Different Normalization for Each Model

DEIMv2 and PARSeq use different normalization. Mixing them destroys accuracy.

  • DEIMv2: ImageNet normalization (pixel / 255.0 - mean) / std
  • PARSeq: pixel / 127.5 - 1.0

Perspective Correction

Image distortion from smartphone photos is handled with Vision framework’s VNDetectDocumentSegmentationRequest to detect document corners, then CIPerspectiveCorrection for perspective correction. No OpenCV needed.

Vertical Text Rotation

Tall line images (vertical text) need 90 degree CCW rotation before passing to PARSeq.

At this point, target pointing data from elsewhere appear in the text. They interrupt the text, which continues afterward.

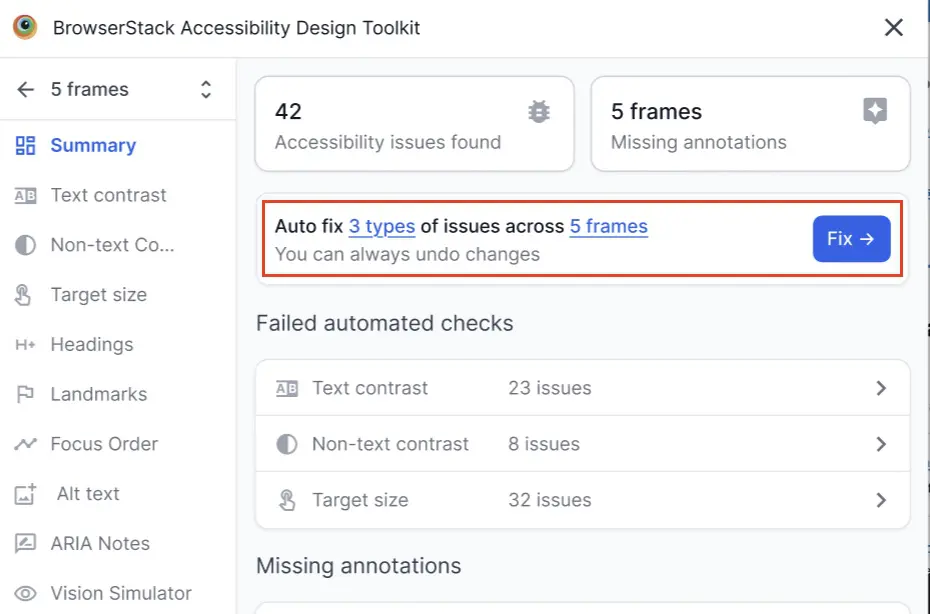Open the 3 types link
Viewport: 930px width, 614px height.
[381, 226]

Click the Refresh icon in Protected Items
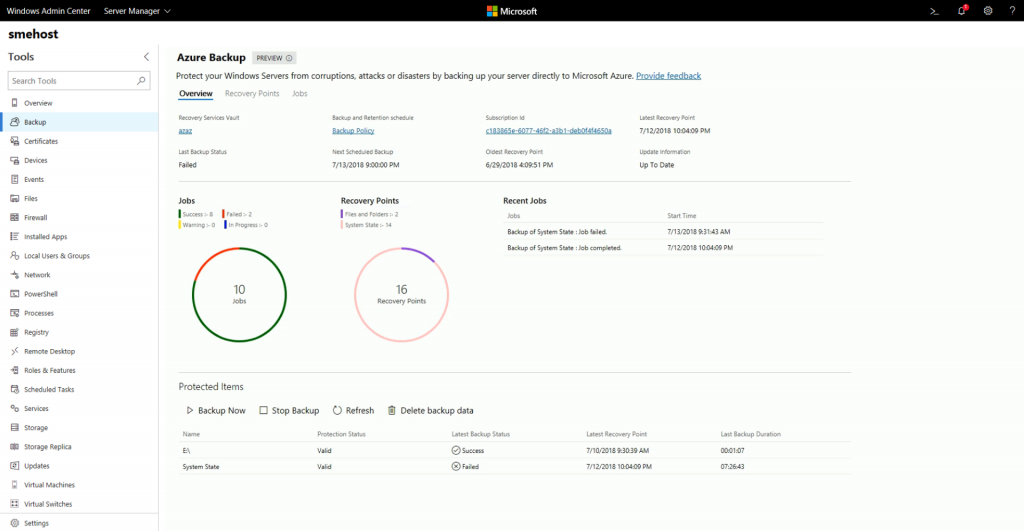338,411
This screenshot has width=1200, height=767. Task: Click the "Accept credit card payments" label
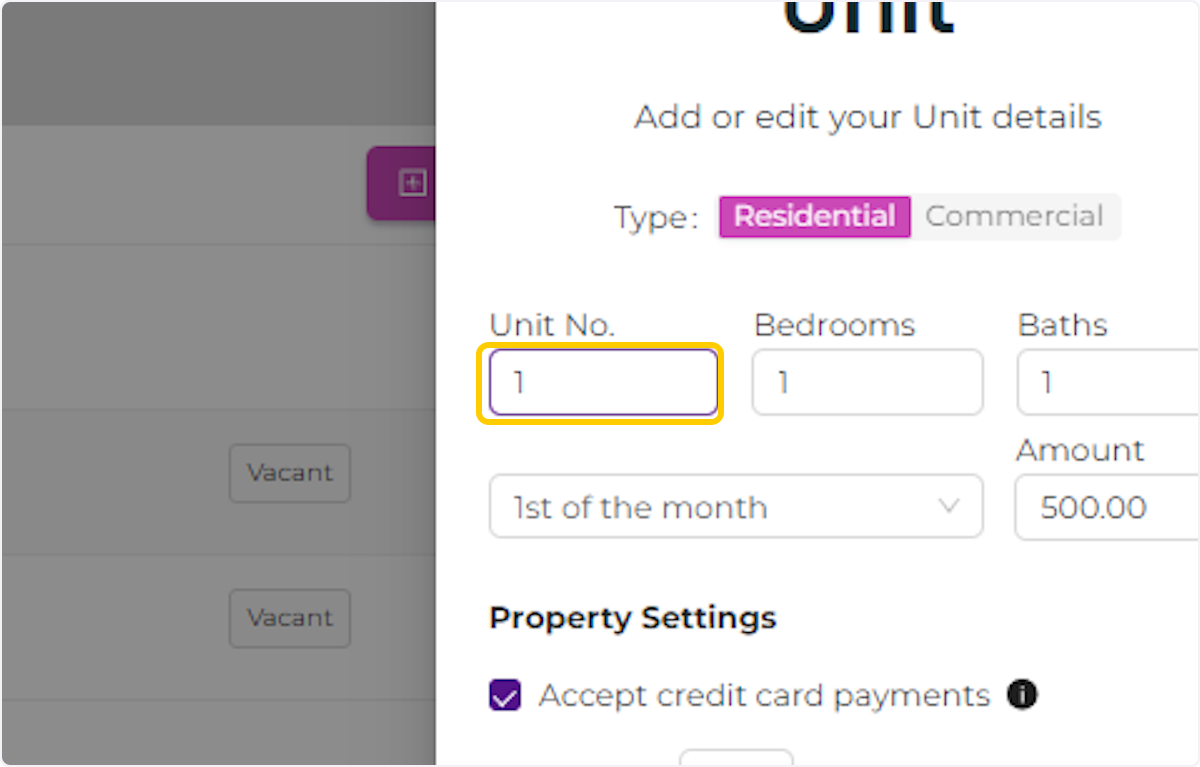(764, 695)
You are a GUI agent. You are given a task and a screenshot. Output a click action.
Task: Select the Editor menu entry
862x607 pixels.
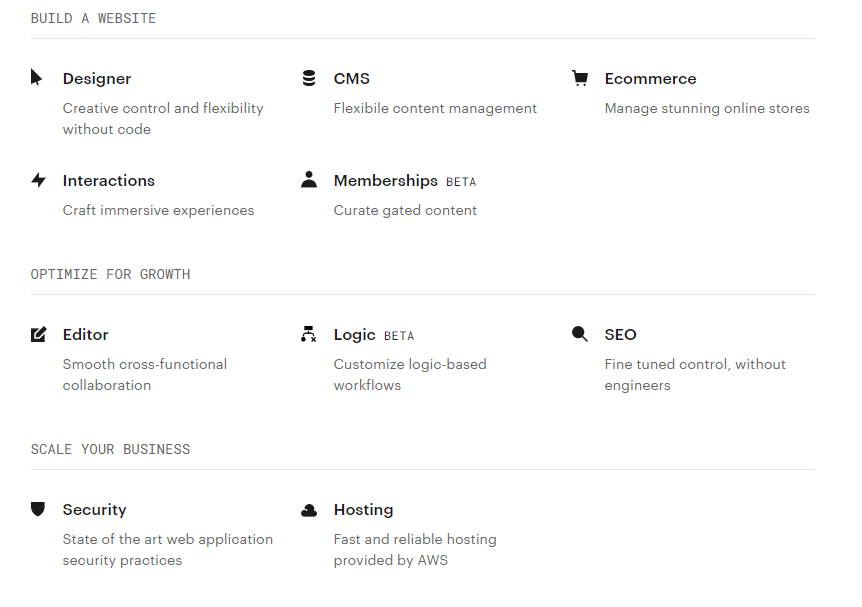pyautogui.click(x=86, y=335)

// .right = "raw data is 90° CW rotated" → UIKit displays it 90° CCW
let rotated = UIImage(cgImage: cgImage, scale: 1.0, orientation: .right)
UIGraphicsBeginImageContextWithOptions(rotated.size, false, 1.0)
defer { UIGraphicsEndImageContext() }
rotated.draw(at: .zero)

Using CGContext.rotate(by:) directly causes rotation in the opposite direction from what you’d expect due to UIKit’s y-flip coordinate system. Specifying UIImage.Orientation is safer.

Parsing the Character Set (NDLmoji.yaml)

Processing NDLmoji.yaml’s charset_test: "..." string into a character array, using Swift’s Character type causes variant selectors (U+FE0E) to combine with the preceding character.

// WRONG: Character type combines grapheme clusters
// "☆\u{FE0E}" becomes 1 character → total is 7141 (correct is 7142)
for char in charsetString { ... }

// CORRECT: read at Unicode scalar level
let scalars = Array(content.unicodeScalars)
for scalar in scalars {
    chars.append(String(scalar))
}

Even one character off means all PARSeq output tensor readings are shifted, giving wrong argmax results for every position. If output is completely garbled, first check the character count.

Memory Management

The memory available to iOS apps is roughly half the device RAM. Even on iPhone 13 Pro Max (6GB RAM), you have about 1.5GB in practice.

ONNX Runtime sessions use several times the model size in memory when expanded. Loading all 3 PARSeq models simultaneously strains memory, so use lazy loading + autoreleasepool.

// lazy-load PARSeq on demand
if parseqSessions[config.width] == nil {
    parseqSessions[config.width] = try ORTSession(env: env, modelPath: path, sessionOptions: options)
}

// wrap each line inference in autoreleasepool
for box in boxes {
    let result: LineResult? = try autoreleasepool {
        // crop → rotate → recognize
    }
}

The BERT correction model (131MB) was dropped as mentioned. No additional models needed, bundle size stays at ~147MB.